- GIVEN TASK: Write out the following lines word for word, all of them.
— Start of RECORDS PROVIDED —
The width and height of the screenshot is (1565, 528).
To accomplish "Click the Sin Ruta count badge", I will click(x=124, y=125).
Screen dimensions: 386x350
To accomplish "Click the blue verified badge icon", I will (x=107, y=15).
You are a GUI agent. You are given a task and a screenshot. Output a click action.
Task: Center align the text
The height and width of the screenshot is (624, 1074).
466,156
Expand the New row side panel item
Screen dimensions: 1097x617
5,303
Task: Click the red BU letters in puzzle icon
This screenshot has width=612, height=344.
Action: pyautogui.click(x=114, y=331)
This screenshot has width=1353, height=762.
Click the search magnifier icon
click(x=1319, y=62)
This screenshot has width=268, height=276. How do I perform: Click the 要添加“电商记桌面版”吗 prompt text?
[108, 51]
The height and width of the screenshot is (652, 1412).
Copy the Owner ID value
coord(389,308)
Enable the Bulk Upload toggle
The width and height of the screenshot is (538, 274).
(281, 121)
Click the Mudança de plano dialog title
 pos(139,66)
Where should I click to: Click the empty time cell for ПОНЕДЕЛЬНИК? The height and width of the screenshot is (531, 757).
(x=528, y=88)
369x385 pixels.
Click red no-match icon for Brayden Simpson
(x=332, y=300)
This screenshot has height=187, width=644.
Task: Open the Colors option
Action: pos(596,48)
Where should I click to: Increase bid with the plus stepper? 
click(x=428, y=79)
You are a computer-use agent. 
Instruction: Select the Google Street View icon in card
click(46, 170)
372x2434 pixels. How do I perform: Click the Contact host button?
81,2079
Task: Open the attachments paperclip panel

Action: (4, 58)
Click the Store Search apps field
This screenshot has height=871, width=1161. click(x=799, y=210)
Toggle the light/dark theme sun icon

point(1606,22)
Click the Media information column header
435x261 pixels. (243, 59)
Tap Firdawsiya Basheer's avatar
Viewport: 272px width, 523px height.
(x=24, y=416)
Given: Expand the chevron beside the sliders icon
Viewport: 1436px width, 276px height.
— End of RECORDS PROVIDED —
- RESPONSE:
The width and height of the screenshot is (1565, 528).
To accomplish "Click the Sin Ruta count badge", I will click(x=124, y=125).
Screen dimensions: 386x350
To accomplish "Click the blue verified badge icon", I will (x=107, y=15).
You are a GUI agent. You are given a task and a screenshot. Output a click action.
Task: Center align the text
The height and width of the screenshot is (624, 1074).
466,156
Expand the New row side panel item
Screen dimensions: 1097x617
5,303
Task: Click the red BU letters in puzzle icon
This screenshot has width=612, height=344.
Action: pyautogui.click(x=114, y=331)
This screenshot has width=1353, height=762.
Click the search magnifier icon
click(x=1319, y=62)
This screenshot has width=268, height=276. How do I perform: Click the 要添加“电商记桌面版”吗 prompt text?
[108, 51]
The height and width of the screenshot is (652, 1412).
Copy the Owner ID value
coord(389,308)
Enable the Bulk Upload toggle
The width and height of the screenshot is (538, 274).
(281, 121)
Click the Mudança de plano dialog title
 pos(139,66)
Where should I click to: Click the empty time cell for ПОНЕДЕЛЬНИК? The height and width of the screenshot is (531, 757).
(x=528, y=88)
369x385 pixels.
Click red no-match icon for Brayden Simpson
(x=332, y=300)
This screenshot has height=187, width=644.
Task: Open the Colors option
Action: pos(596,48)
Where should I click to: Increase bid with the plus stepper? 
click(x=428, y=79)
You are a computer-use agent. 
Instruction: Select the Google Street View icon in card
click(46, 170)
372x2434 pixels. How do I perform: Click the Contact host button?
81,2079
Task: Open the attachments paperclip panel

Action: (4, 58)
Click the Store Search apps field
This screenshot has height=871, width=1161. click(x=799, y=210)
Toggle the light/dark theme sun icon

point(1606,22)
Click the Media information column header
435x261 pixels. (243, 59)
Tap Firdawsiya Basheer's avatar
Viewport: 272px width, 523px height.
(x=24, y=416)
Given: Expand the chevron beside the sliders icon
Viewport: 1436px width, 276px height.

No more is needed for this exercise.